Excerpt to read.
◇ ◇ ◇ ◇
# help i shaved half my eyebrow off!



## RhinoK (Nov 16, 2015)

MENTAL story anyway at like 1am today we were talking about eyebrows and i was like "i hate my eyebrow" (i have a monobrow) and my friends said "shave it off" and i tried shaving off the unibrow part in the middle to separate them but it didnt work so i was like "lol if it wont shave that off then i could probably try shaving my eyebrow off and it wont work" and it worked... like I shaved off half of my left brow and a tiny bit on the top so it's really thin... i tried to make it symmetrical by shaving my right but it's just short and thick... BUT I DO HAVE 2 EYEBROWS bc i didnt shave my right one properly so there's a lil tuft of eyebrow hair to the right separate from my eyebrow but i dont want to shave it bc i'll **** up again... hel?


----------



## Dinosaurz (Nov 16, 2015)

*slow clap*


----------



## Shimmer (Nov 16, 2015)

You should go to a professional hairdresser or beauty salon and get them to wax/pluck your eyebrows for you. Never ever attempt it yourself if you have no idea what you're doing. But go and see if they can fix it for you. 

If not, you'll have to try to colour in/draw on your eyebrows until the hair grows back. Since you only shaved it and didn't wax it, it should grow back in a week or so.


----------



## Alienfish (Nov 16, 2015)

How do you even do that o_o


----------



## visibleghost (Nov 16, 2015)

well
i mean
that's unfortunate


----------



## Stalfos (Nov 16, 2015)

Hey, maybe noone will notice?


----------



## Cou (Nov 16, 2015)

like shimmer said, i rec you go to a professional and chances are they can actually help you fix that, at least to even your brows out. and if anything, you can then just fill them in.


----------



## Javocado (Nov 16, 2015)

Eyebrows Brewster's from time to time and this is wild


----------



## Tao (Nov 16, 2015)

Saw the line "MENTAL story".


Disappointed that the story didn't involve cow tipping, losing a friend in a strange country or waking up in bed with a traffic cone.


----------



## tae (Nov 16, 2015)

and the darwin award goes to.....


----------



## Llust (Nov 16, 2015)

lesson learned. never do your eyebrows if you're not a pro..the most you should really do is just pluck away extra/stranded hair. never mess with the shape of it


----------



## Crash (Nov 16, 2015)

how is one supposed to respond to this

//seriously though never shave your eyebrows bad things always happen​


----------



## MozzarellaSticks (Nov 16, 2015)

http://www.nu-brow.com


----------



## oath2order (Nov 16, 2015)

Javocado said:


> Eyebrows Brewster's from time to time and this is wild



JAVOCADO YOU NEED TO STOP.

just draw the new one


----------



## riummi (Nov 16, 2015)

you can just draw it in until it grows back?


----------



## inkling (Nov 16, 2015)

this is hilarious but you know what dont worry I do stupid stuff all the time so just watch tv and calm down


----------



## King Dorado (Nov 16, 2015)

just tell people you got drunk and passed out at your fraternity house and your friends pranked you.  

or better yet, change your hair to a mohawk- nobody will notice your eyebrows then...
◇ ◇ ◇ ◇
Given data.
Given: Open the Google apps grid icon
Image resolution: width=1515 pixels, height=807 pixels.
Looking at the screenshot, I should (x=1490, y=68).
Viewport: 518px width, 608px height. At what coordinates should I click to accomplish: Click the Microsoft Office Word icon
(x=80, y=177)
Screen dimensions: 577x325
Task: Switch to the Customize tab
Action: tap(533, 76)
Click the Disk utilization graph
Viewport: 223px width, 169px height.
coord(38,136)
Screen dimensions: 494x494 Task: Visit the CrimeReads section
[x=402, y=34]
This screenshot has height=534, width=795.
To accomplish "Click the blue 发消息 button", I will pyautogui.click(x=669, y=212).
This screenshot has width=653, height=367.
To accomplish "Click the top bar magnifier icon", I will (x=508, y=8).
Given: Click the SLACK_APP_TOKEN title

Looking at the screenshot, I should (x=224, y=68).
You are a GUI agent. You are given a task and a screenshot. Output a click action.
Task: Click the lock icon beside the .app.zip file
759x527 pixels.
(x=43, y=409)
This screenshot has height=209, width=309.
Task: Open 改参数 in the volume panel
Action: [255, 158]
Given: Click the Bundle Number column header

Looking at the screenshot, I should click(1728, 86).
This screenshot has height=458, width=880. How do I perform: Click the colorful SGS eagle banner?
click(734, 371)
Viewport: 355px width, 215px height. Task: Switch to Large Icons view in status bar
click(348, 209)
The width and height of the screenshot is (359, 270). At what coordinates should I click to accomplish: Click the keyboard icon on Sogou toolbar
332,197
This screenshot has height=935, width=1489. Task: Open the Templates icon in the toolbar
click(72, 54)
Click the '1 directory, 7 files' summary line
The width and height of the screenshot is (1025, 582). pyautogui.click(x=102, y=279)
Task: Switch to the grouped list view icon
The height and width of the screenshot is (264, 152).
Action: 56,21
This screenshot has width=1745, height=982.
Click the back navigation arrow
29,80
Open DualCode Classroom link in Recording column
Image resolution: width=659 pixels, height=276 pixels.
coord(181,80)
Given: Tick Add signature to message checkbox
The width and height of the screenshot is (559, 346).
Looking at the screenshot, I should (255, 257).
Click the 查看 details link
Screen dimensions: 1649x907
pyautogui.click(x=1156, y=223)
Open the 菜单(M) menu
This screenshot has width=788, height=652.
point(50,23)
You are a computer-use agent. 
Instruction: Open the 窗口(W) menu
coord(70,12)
◇ ◇ ◇ ◇
To be done.
Write the next few replies in the forum thread about the half-shaved eyebrow, starting after the last post shown.

Answer to the task.
----------



## kayleee (Nov 16, 2015)

Listen you had a unibrow before whatever carnage you've done on your eyebrows is an improvement


----------



## wassop (Nov 16, 2015)

shave off both and make it look like it was intentional



no but seriously just fill it in and it'll grow back in 2 weeks - 6 weeks
if it really bothers you you can cut your hair into long bangs to cover it but it'll grow back out soon soooo yeah



next time just pluck them though hahaha


----------



## radioloves (Nov 17, 2015)

Wait, why not get your eyebrows waxed and perfected? it will certainly not grow back looking thicker like how shaving does. Try waxing, it won't do you any harm just a little pinch and you got wonderful brows x3


----------



## Zandy (Nov 17, 2015)

Get one of those fake moustaches and glue it to the bald spot on your eyebrow.


----------



## CuriousCharli (Nov 17, 2015)

I did this oncee and di shavedd them half way lol you could see the stubble where it was. Lets just hope you have bangs to hide it.

There is no help for you. You gotta wait for it to grow back it is hair it does grow back. No one can help you otherwise.


----------



## HungryForCereal (Nov 17, 2015)

you must look ugly right now...


----------



## DarkDesertFox (Nov 17, 2015)

Remember that Drake and Josh episode where Megan shaved off half of Josh's mustache? Remember how sexy it looked with permanent marker replacing the other half?


----------



## Sleepi (Nov 17, 2015)

make it look intentional and start a trend


----------



## matt (Nov 17, 2015)

How unfortunate. It should grow back


----------



## cutebunn (Nov 19, 2015)

you need these haha good luck. i hope they grow back nicely. it might be a good time to start doing ur eyebrows tho


----------



## KaydeeKrunk (Nov 19, 2015)

OMFG. What did you use a razor or something? They have special eyebrown trimmer razors that work really well...




I use them cause I get a light bit of hair between mine and it bothers me... but since you shaved them off I suggest getting an eyebrow pencil and brush to "fill-in" the bits you chopped off. XD My sister has to use eyebrow pencils because she is strawberry blonde and her eyebrows don't show at all.


----------



## Kildor (Nov 19, 2015)

Ohoh, don't be such a baby.. eyebrows grow back.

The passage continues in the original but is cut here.